## begin
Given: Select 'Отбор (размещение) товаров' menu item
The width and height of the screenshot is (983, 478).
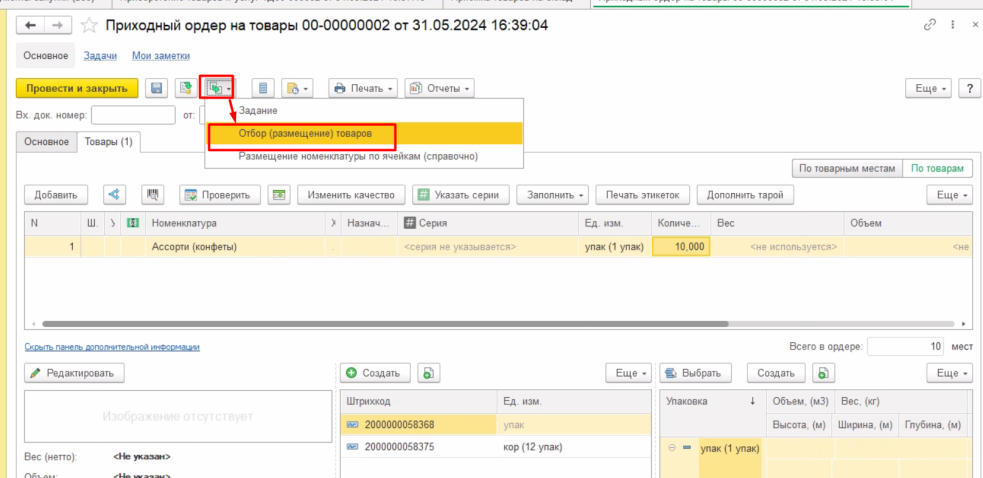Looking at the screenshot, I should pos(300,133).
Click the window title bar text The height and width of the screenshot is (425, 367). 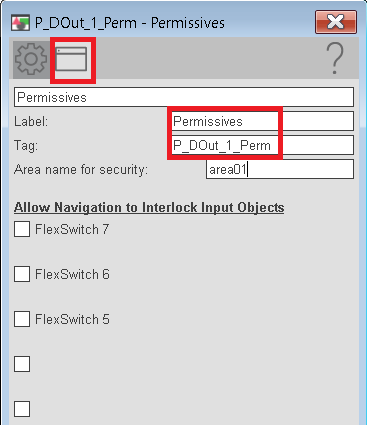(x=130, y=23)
## end
## begin
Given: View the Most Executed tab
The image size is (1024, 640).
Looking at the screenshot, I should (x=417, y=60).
## end
**Task instructions**
Please convert the part that opens with the line containing "Given: View the Most Executed tab" and closes with the line containing "Looking at the screenshot, I should (x=417, y=60)." into a JSON list of strings, one string per line, with blank lines left out.

**Result of this exercise**
[
  "Given: View the Most Executed tab",
  "The image size is (1024, 640).",
  "Looking at the screenshot, I should (x=417, y=60)."
]